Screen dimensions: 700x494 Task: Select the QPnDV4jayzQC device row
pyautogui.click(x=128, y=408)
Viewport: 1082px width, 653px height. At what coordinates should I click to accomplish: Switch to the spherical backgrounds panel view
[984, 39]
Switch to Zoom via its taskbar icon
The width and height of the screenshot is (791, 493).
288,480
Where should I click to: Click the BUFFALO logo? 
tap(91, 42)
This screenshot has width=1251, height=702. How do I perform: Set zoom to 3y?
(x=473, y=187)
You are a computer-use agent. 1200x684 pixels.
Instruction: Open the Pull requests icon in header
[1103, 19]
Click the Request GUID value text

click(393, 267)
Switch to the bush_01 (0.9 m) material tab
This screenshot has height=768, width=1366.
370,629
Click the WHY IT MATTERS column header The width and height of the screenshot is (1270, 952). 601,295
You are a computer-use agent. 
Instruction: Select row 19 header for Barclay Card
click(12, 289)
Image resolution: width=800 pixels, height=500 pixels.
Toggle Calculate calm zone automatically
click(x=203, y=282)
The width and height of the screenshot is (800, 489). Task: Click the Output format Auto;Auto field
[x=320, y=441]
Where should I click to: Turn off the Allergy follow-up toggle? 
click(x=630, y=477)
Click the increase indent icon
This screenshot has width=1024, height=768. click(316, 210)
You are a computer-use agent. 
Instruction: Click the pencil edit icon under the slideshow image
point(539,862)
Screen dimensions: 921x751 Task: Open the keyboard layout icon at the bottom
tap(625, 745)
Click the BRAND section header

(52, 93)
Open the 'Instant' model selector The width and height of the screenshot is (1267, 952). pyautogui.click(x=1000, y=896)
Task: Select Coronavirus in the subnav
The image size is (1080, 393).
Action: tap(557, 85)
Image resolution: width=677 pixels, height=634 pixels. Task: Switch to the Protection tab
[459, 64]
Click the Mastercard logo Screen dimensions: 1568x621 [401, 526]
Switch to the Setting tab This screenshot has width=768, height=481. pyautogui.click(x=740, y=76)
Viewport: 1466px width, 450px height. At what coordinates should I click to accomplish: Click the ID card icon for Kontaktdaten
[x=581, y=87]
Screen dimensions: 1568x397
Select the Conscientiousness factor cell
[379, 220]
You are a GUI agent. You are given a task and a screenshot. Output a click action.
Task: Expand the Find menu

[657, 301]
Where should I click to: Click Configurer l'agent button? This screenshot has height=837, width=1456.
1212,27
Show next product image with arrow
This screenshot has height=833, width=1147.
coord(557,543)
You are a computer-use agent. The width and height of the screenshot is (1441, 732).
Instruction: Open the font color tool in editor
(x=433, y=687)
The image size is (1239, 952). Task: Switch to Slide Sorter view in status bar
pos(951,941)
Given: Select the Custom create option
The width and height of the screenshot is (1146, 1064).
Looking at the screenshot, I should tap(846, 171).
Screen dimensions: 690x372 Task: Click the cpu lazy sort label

****************************************

What you are asked to do: Find every line of the data that includes the string "computer". Copy each of those lines.

Response area:
You are a computer-use agent. 1200x684 pixels.
You are a computer-use agent. 
You are a computer-use agent. 
You are a computer-use agent. The width and height of the screenshot is (1441, 732).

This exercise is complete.